Tuesday, November 24, 2009

Animal, Vegetable, Miserable

In keeping with the theme and interest of Orren Fox's read, posted yesterday...... here is a submission from Kellie Wilcox-Moore regarding the expressed interests and concerns of "where does the meat we eat come from and how were those animals treated and raised?" Also, in this read the ethical and moralistic questions are raised about "why do we humans feel it necessary to kill animals just to have something to eat?" And, "why do we feel simply because we are intelligent humans, we have the right to abuse, to torture and to kill animals.... just to have something to eat?"




Here now, submitted by Kellie is Animal, Vegetable, Miserable. Thank you Kellie!!

LATELY more people have begun to express an interest in where the meat they eat comes from and how it was raised. Were the animals humanely treated? Did they have a good quality of life before the death that turned them into someone’s dinner?

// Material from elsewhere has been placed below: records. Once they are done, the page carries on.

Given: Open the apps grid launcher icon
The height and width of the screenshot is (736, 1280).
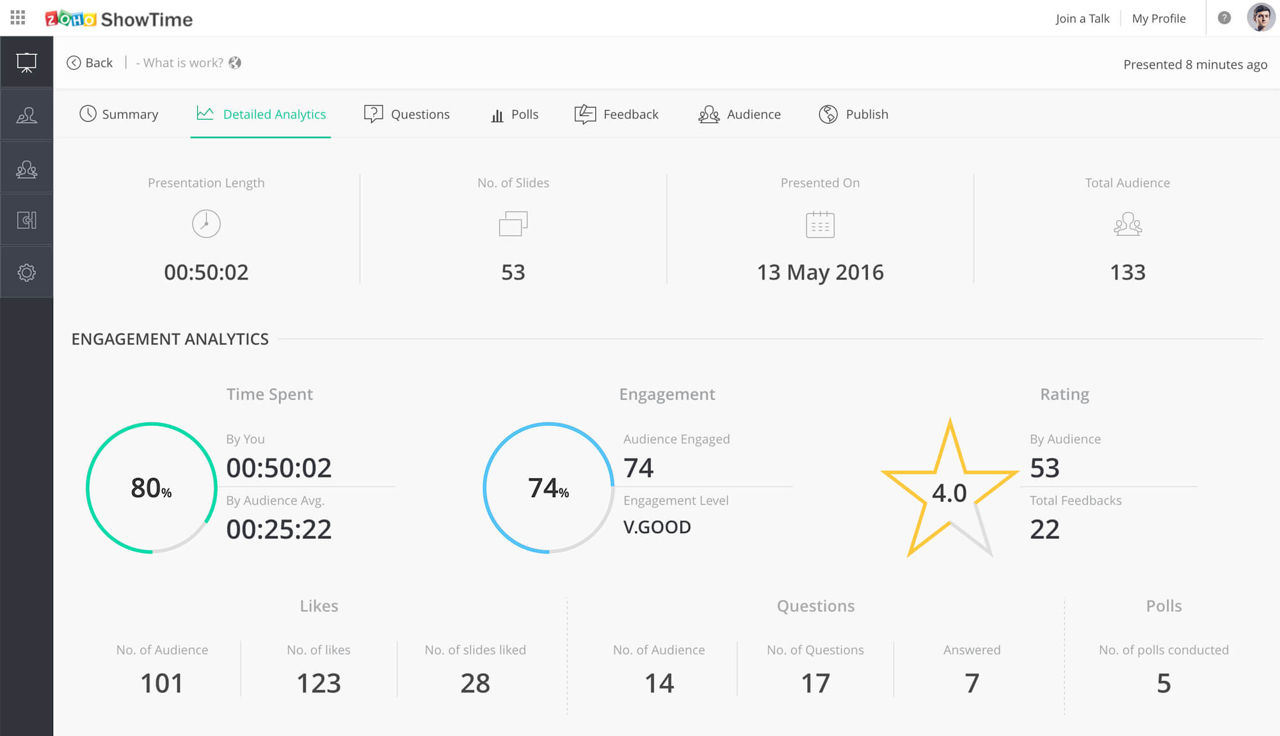Looking at the screenshot, I should tap(18, 18).
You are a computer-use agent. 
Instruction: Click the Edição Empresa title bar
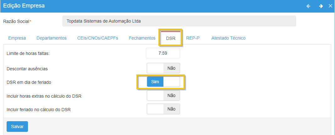[126, 6]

Some of these questions, which reach a fever pitch in the days leading up to Thanksgiving, pertain to the ways in which animals are treated. (Did your turkey get to live outdoors?) Others focus on the question of how eating the animals in question will affect the consumer’s health and well-being. (Was it given hormones and antibiotics?)

None of these questions, however, make any consideration of whether it is wrong to kill animals for human consumption. And even when people ask this question, they almost always find a variety of resourceful answers that purport to justify the killing and consumption of animals in the name of human welfare. Strict ethical vegans, of which I am one, are customarily excoriated for equating our society’s treatment of animals with mass murder. Can anyone seriously consider animal suffering even remotely comparable to human suffering? Those who answer with a resounding no typically argue in one of two ways.